St. Nicholas of Myra (a city in Turkey) was a fourth century bishop. He was renowned for his kindliness to the needy and to children. He inherited a large fortune which he gave away, establishing orphanages, hospitals, hostels for the mentally infirm. Legends of course spread concerning his generosity, which included him delivering gifts secretly by night. During his time, the famous Council of Nicea was held, and according to one legend, the orthodox Nicholas slapped Arius in the face for his blasphemy. Following the legend, Nicholas was then defrocked for this breach of decorum, but was later reinstated as the result of a vision. It should be obvious to us as Protestants that some of the medieval follies concerning veneration of saints were already at work here.

The man became a bishop, the bishop became a saint (in the medieval sense), and stories spread concerning his ability to continue his generosity, even though he had long been with the Lord. The stories all had many variations, but generosity was at the heart of all of them. These different European stories came to America from many directions, and they all went into our famous melting pot also.

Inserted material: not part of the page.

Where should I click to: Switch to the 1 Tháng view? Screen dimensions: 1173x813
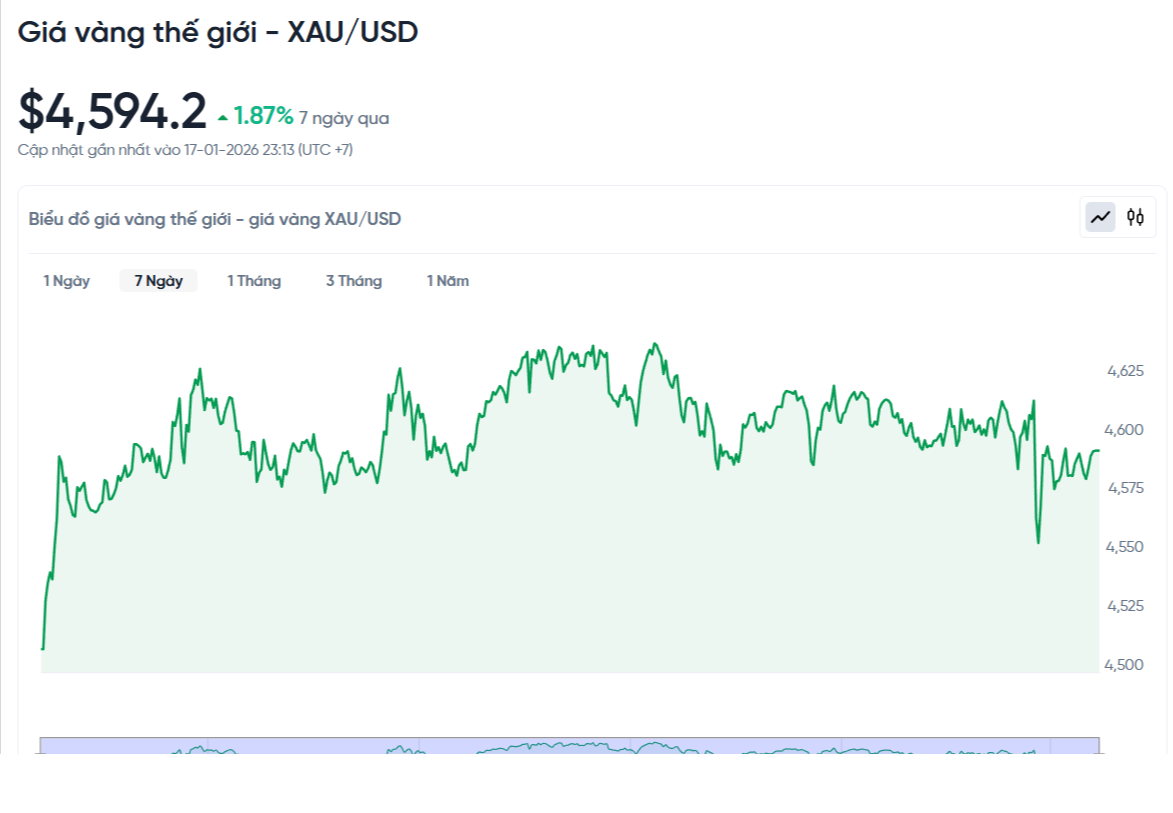pos(254,281)
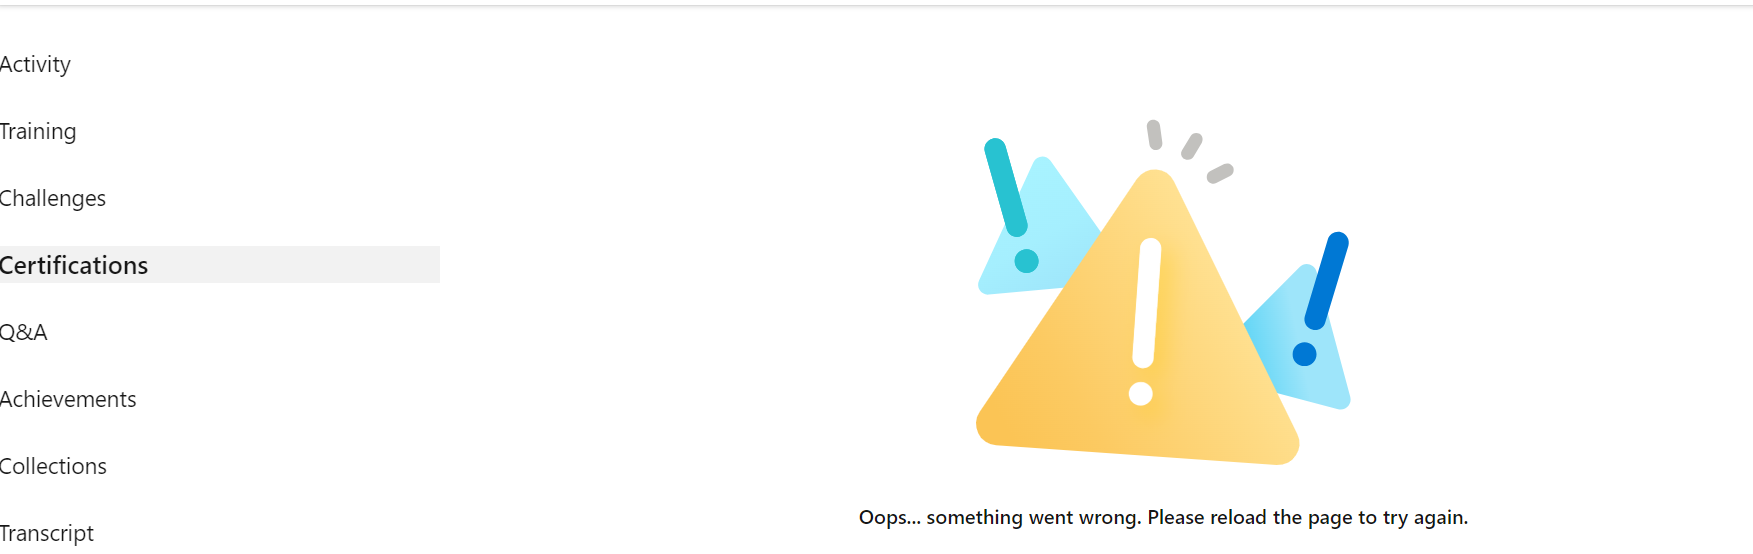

The Scandinavians brought their conception of him as an elf. The Dutch brought their name for him (Sinterklaas). In 1808, Washington Irving wrote of story of him as a jolly Dutchman. In 1822, a poet named Moore gave us the Night Before Christmas, getting rid of Irving’s horses and wagon, and subbing in reindeer and sleigh. Then in 1863 the famous cartoonist Thomas Nast gave us the popular conception we see all around us today.

The issue for us is not stockings by the chimney, or other harmless customs. But we must learn from this that if we do not tell our stories faithfully, they will gradually change over time until they become quite unrecognizable. With a story like this—one that has in the minds of many supplanted the story of the Christ child—we have to remember that St. Nicholas probably would have slugged somebody.